Would you repeat, exactly as given, the line with "Image resolution: width=1024" and every line after it to the end of the entries?

[EXTRACTED INFORMATION Boundary: Start]

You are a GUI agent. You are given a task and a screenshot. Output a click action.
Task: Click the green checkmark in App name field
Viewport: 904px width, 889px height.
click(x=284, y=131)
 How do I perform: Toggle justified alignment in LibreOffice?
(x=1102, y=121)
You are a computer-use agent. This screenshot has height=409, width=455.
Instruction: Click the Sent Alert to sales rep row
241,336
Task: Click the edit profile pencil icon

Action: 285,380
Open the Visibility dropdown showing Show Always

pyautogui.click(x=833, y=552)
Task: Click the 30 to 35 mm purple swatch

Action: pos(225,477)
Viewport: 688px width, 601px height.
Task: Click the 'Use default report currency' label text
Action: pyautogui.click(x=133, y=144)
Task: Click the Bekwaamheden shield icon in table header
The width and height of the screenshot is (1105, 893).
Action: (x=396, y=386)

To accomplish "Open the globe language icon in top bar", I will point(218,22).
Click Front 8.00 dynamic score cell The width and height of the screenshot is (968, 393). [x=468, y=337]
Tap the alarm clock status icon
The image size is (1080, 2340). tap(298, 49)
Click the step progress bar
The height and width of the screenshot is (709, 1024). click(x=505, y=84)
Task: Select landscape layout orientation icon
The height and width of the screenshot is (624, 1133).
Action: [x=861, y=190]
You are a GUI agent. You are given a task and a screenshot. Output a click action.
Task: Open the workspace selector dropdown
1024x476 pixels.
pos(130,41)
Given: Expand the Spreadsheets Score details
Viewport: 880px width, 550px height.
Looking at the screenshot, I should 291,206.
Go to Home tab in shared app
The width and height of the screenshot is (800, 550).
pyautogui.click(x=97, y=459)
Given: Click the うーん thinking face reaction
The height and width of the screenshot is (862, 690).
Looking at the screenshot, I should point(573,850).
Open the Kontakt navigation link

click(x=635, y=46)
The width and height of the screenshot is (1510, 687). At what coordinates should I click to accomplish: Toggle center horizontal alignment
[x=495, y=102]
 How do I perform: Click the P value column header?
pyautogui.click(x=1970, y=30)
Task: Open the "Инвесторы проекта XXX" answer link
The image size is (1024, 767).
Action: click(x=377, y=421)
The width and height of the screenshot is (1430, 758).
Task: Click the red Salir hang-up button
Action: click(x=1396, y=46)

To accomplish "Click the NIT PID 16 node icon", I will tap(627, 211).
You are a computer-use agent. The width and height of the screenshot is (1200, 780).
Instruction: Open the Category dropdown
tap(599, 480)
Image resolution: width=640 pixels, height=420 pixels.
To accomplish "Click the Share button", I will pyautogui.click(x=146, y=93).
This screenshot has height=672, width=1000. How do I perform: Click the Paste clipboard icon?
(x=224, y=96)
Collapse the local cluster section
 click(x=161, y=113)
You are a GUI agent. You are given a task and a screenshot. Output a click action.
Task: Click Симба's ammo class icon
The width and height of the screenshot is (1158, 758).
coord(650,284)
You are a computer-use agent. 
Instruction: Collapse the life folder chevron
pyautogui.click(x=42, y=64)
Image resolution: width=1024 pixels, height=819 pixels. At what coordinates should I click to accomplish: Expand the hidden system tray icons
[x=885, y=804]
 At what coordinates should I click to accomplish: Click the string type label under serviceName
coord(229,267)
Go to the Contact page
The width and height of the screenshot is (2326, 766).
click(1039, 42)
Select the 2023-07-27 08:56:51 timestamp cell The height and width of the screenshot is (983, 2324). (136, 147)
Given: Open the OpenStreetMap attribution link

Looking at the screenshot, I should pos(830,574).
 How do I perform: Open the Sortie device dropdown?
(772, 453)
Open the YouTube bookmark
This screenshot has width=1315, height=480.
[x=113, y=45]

[EXTRACTED INFORMATION Boundary: End]

* _TASK OUTPUT_
Image resolution: width=1024 pixels, height=819 pixels. At what coordinates should I click to accomplish: Expand the hidden system tray icons
[x=885, y=804]
 At what coordinates should I click to accomplish: Click the string type label under serviceName
coord(229,267)
Go to the Contact page
The width and height of the screenshot is (2326, 766).
click(1039, 42)
Select the 2023-07-27 08:56:51 timestamp cell The height and width of the screenshot is (983, 2324). (136, 147)
Given: Open the OpenStreetMap attribution link

Looking at the screenshot, I should pos(830,574).
 How do I perform: Open the Sortie device dropdown?
(772, 453)
Open the YouTube bookmark
This screenshot has width=1315, height=480.
[x=113, y=45]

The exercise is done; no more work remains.